● AIM OF THE EXERCISE
The required output is the full listing below, reproduced word for word.

● DATA SUPPLIED
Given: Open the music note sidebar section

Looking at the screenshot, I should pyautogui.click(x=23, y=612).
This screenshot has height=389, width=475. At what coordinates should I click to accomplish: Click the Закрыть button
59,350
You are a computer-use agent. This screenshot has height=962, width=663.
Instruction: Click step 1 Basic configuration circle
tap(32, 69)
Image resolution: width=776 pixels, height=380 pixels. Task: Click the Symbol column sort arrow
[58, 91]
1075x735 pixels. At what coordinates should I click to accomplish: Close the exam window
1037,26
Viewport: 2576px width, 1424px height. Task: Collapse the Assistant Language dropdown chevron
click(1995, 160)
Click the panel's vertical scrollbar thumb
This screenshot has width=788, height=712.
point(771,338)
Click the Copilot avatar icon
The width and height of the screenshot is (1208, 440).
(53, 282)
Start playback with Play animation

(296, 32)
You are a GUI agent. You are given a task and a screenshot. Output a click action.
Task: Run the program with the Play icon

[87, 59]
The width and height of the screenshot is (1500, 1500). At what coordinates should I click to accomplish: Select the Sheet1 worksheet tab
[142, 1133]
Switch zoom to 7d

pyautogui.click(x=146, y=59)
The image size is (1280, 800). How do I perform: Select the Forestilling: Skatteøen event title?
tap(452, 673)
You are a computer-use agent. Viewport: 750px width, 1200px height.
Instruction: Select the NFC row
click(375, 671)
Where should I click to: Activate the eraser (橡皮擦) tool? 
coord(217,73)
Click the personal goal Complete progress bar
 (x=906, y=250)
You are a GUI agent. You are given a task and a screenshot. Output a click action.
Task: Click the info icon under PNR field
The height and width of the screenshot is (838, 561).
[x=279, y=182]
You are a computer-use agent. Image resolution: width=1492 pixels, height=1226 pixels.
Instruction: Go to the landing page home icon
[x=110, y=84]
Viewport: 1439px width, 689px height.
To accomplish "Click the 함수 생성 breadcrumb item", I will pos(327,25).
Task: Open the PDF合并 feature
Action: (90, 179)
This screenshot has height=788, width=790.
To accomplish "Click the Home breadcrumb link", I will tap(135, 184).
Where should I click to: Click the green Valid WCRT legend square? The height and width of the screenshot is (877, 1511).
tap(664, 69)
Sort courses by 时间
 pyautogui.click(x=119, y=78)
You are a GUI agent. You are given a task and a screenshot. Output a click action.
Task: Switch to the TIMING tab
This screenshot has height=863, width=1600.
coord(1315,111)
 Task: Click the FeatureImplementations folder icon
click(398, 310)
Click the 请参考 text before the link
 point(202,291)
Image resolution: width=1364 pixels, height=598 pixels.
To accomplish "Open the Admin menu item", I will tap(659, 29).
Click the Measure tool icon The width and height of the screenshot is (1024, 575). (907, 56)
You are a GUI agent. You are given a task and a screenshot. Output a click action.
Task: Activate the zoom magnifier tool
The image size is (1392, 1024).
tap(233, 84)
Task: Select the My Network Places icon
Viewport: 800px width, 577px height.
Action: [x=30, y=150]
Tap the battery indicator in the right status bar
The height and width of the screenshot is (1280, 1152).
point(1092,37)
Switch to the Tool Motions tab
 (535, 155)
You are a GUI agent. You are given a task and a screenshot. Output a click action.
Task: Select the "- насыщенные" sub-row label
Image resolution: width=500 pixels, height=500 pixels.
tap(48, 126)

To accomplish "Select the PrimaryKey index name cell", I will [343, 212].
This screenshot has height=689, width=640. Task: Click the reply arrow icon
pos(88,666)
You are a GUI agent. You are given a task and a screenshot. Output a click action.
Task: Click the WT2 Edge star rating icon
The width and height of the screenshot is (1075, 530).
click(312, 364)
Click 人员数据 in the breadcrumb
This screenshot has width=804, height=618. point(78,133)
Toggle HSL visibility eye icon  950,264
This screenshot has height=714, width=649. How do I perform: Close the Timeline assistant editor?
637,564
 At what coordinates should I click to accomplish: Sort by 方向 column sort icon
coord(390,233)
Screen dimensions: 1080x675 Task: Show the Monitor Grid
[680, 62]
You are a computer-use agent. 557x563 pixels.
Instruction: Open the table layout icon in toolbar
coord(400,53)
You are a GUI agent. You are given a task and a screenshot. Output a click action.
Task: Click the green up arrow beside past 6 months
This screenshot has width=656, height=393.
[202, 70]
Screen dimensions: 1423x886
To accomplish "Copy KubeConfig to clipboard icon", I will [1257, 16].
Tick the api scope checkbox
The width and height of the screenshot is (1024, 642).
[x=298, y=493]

● ANSWER SECTION
Given: Open the music note sidebar section

Looking at the screenshot, I should pyautogui.click(x=23, y=612).
This screenshot has height=389, width=475. At what coordinates should I click to accomplish: Click the Закрыть button
59,350
You are a computer-use agent. This screenshot has height=962, width=663.
Instruction: Click step 1 Basic configuration circle
tap(32, 69)
Image resolution: width=776 pixels, height=380 pixels. Task: Click the Symbol column sort arrow
[58, 91]
1075x735 pixels. At what coordinates should I click to accomplish: Close the exam window
1037,26
Viewport: 2576px width, 1424px height. Task: Collapse the Assistant Language dropdown chevron
click(1995, 160)
Click the panel's vertical scrollbar thumb
This screenshot has width=788, height=712.
point(771,338)
Click the Copilot avatar icon
The width and height of the screenshot is (1208, 440).
(53, 282)
Start playback with Play animation

(296, 32)
You are a GUI agent. You are given a task and a screenshot. Output a click action.
Task: Run the program with the Play icon

[87, 59]
The width and height of the screenshot is (1500, 1500). At what coordinates should I click to accomplish: Select the Sheet1 worksheet tab
[142, 1133]
Switch zoom to 7d

pyautogui.click(x=146, y=59)
The image size is (1280, 800). How do I perform: Select the Forestilling: Skatteøen event title?
tap(452, 673)
You are a computer-use agent. Viewport: 750px width, 1200px height.
Instruction: Select the NFC row
click(375, 671)
Where should I click to: Activate the eraser (橡皮擦) tool? 
coord(217,73)
Click the personal goal Complete progress bar
 (x=906, y=250)
You are a GUI agent. You are given a task and a screenshot. Output a click action.
Task: Click the info icon under PNR field
The height and width of the screenshot is (838, 561).
[x=279, y=182]
You are a computer-use agent. Image resolution: width=1492 pixels, height=1226 pixels.
Instruction: Go to the landing page home icon
[x=110, y=84]
Viewport: 1439px width, 689px height.
To accomplish "Click the 함수 생성 breadcrumb item", I will pos(327,25).
Task: Open the PDF合并 feature
Action: (90, 179)
This screenshot has height=788, width=790.
To accomplish "Click the Home breadcrumb link", I will tap(135, 184).
Where should I click to: Click the green Valid WCRT legend square? The height and width of the screenshot is (877, 1511).
tap(664, 69)
Sort courses by 时间
 pyautogui.click(x=119, y=78)
You are a GUI agent. You are given a task and a screenshot. Output a click action.
Task: Switch to the TIMING tab
This screenshot has height=863, width=1600.
coord(1315,111)
 Task: Click the FeatureImplementations folder icon
click(398, 310)
Click the 请参考 text before the link
 point(202,291)
Image resolution: width=1364 pixels, height=598 pixels.
To accomplish "Open the Admin menu item", I will tap(659, 29).
Click the Measure tool icon The width and height of the screenshot is (1024, 575). (907, 56)
You are a GUI agent. You are given a task and a screenshot. Output a click action.
Task: Activate the zoom magnifier tool
The image size is (1392, 1024).
tap(233, 84)
Task: Select the My Network Places icon
Viewport: 800px width, 577px height.
Action: [x=30, y=150]
Tap the battery indicator in the right status bar
The height and width of the screenshot is (1280, 1152).
point(1092,37)
Switch to the Tool Motions tab
 (535, 155)
You are a GUI agent. You are given a task and a screenshot. Output a click action.
Task: Select the "- насыщенные" sub-row label
Image resolution: width=500 pixels, height=500 pixels.
tap(48, 126)

To accomplish "Select the PrimaryKey index name cell", I will [343, 212].
This screenshot has height=689, width=640. Task: Click the reply arrow icon
pos(88,666)
You are a GUI agent. You are given a task and a screenshot. Output a click action.
Task: Click the WT2 Edge star rating icon
The width and height of the screenshot is (1075, 530).
click(312, 364)
Click 人员数据 in the breadcrumb
This screenshot has width=804, height=618. point(78,133)
Toggle HSL visibility eye icon  950,264
This screenshot has height=714, width=649. How do I perform: Close the Timeline assistant editor?
637,564
 At what coordinates should I click to accomplish: Sort by 方向 column sort icon
coord(390,233)
Screen dimensions: 1080x675 Task: Show the Monitor Grid
[680, 62]
You are a computer-use agent. 557x563 pixels.
Instruction: Open the table layout icon in toolbar
coord(400,53)
You are a GUI agent. You are given a task and a screenshot. Output a click action.
Task: Click the green up arrow beside past 6 months
This screenshot has width=656, height=393.
[202, 70]
Screen dimensions: 1423x886
To accomplish "Copy KubeConfig to clipboard icon", I will [1257, 16].
Tick the api scope checkbox
The width and height of the screenshot is (1024, 642).
[x=298, y=493]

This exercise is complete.